If all forms of intangible investment were officially recorded, they would exceed investment in bricks, mortar, and machines, according to estimates by economists Carol Corrado of the Conference Board and Charles Hulten of the University of Maryland. Intangibles include brand-building, worker training, and the development of advanced organizational practices like total quality management, which meet the definition of an investment because they create assets that will produce revenue a year or more in the future, says Hulten. Those, however, will continue to be treated by the government as expenses. Brent Moulton, the BEA’s associate director for national economic accounts, says their investment nature can’t yet be measured accurately enough to use as official data.
That underscores the limits of trying to come up with a single statistical measure of the nation’s economic activity. Government statisticians have to make some heroic assumptions and generalizations to incorporate intangibles like R&D and works of art. Not knowing their true worth, the BEA assigns value to them by estimating the cost to create them. It thus undervalues Hollywood blockbusters and overvalues big-budget flops, assuming that the errors will cancel out in the long run.
Then there’s the challenge of calculating depreciation. Ideas don’t rust like machines, but they do lose value to their creators as they are copied or superseded. The BEA assigns an annual depreciation rate of 10 percent to pharmaceutical R&D assets, vs. 36 percent for computer systems design; 9 percent for movies, but 27 percent for music. In a priceless footnote, it writes: “Long-lived television programs include situation comedies and drama programs. Other types of television programs, including news programs, sporting events, game shows, soap operas, and reality programming, have much shorter service lives and will not be capitalized.”
So Under the Dome is an investment but America’s Got Talent isn’t.

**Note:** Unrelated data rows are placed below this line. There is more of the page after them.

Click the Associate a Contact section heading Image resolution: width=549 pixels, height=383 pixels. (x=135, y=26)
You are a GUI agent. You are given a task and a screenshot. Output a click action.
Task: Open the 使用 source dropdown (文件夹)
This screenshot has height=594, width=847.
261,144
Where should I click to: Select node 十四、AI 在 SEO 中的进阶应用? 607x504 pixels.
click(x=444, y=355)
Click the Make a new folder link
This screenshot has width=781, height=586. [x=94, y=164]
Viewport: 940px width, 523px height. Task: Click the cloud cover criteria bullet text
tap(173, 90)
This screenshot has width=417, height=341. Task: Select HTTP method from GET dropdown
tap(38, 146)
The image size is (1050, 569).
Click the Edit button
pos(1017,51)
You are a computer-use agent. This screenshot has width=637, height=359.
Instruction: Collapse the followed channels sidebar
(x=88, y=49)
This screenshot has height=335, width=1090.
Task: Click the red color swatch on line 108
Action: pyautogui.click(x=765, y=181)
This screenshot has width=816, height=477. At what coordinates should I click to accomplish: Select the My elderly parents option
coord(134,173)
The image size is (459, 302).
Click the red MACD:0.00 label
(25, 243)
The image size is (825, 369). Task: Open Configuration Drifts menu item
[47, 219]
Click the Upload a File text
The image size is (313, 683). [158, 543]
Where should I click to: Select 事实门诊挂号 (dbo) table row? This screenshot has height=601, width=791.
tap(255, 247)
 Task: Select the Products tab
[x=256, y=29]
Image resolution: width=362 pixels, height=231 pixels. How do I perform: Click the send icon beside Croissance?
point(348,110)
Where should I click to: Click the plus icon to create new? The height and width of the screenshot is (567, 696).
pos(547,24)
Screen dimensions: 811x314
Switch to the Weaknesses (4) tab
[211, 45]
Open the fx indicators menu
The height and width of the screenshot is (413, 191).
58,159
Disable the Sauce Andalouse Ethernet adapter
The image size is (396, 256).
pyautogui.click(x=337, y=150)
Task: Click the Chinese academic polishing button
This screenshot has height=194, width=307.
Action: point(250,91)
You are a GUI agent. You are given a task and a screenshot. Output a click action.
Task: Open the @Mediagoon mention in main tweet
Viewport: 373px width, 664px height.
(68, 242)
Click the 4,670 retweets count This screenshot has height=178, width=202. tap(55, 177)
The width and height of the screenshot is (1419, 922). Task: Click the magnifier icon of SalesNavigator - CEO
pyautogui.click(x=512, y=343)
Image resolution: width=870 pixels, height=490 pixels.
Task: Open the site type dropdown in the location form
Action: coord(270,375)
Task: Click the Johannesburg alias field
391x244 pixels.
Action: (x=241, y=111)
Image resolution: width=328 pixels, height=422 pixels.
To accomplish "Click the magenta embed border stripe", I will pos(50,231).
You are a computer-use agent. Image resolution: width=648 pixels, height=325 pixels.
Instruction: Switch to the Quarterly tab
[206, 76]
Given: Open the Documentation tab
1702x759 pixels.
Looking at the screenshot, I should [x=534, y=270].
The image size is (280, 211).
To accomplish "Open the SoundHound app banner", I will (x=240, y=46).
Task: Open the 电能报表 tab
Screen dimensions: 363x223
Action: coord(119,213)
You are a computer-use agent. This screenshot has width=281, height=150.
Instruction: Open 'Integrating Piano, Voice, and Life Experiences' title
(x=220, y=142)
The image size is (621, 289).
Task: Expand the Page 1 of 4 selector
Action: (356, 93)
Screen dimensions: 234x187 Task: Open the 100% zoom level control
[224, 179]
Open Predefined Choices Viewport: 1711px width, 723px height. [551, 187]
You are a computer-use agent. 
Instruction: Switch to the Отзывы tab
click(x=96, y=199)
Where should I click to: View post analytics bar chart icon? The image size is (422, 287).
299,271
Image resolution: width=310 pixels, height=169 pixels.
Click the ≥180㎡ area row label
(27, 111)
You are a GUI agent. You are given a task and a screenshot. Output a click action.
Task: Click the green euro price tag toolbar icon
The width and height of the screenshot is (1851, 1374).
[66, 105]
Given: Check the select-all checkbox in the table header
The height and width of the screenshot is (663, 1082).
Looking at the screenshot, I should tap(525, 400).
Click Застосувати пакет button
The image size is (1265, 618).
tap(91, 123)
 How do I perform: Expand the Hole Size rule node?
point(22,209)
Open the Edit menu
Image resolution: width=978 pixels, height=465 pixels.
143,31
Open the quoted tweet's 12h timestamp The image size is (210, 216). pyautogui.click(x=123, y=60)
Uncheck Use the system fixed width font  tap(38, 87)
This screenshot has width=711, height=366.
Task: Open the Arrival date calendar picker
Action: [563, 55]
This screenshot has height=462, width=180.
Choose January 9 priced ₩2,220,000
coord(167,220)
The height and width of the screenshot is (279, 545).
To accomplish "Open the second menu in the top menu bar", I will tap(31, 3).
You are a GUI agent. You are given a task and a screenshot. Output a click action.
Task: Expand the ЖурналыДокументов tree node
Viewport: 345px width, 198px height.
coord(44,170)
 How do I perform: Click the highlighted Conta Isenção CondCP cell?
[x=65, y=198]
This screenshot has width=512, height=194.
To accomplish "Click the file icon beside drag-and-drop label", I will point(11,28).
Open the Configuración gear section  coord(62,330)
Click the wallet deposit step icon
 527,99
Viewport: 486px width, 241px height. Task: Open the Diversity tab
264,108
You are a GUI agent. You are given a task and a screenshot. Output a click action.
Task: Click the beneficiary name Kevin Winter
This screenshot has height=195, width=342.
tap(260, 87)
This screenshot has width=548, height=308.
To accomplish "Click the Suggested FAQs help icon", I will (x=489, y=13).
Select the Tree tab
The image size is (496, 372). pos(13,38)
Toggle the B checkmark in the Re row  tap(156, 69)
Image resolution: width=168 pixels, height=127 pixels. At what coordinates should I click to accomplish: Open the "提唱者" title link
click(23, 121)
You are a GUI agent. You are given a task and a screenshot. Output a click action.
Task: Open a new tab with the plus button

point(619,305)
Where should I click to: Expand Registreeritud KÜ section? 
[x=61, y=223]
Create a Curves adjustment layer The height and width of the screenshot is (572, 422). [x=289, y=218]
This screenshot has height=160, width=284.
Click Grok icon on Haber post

You can see how quickly a good economic theory slides into guesstimation and value judgments. And measuring intangible investment is only a first step toward figuring out how much that investment contributes to economic growth. Robert Atkinson, president of the Information Technology & Innovation Foundation think tank, criticizes “intangible-capital fundamentalists” who, he says, unreasonably dismiss the contribution to growth of investment in tangible high-tech equipment.
No one said this would be easy. Steering a $16 trillion economy with the aid of historical GDP data is like driving a car while looking in the rearview mirror. But if that’s what policymakers must do—and it is—they need to make sure that the view to the rear is as clear as possible. That’s the purpose of recognizing R&D and artistic originals as investments, and bringing the national accounts more closely in line with the way the economy works and businesspeople think. Is it perfect? No. But better to be imprecisely correct than precisely incorrect.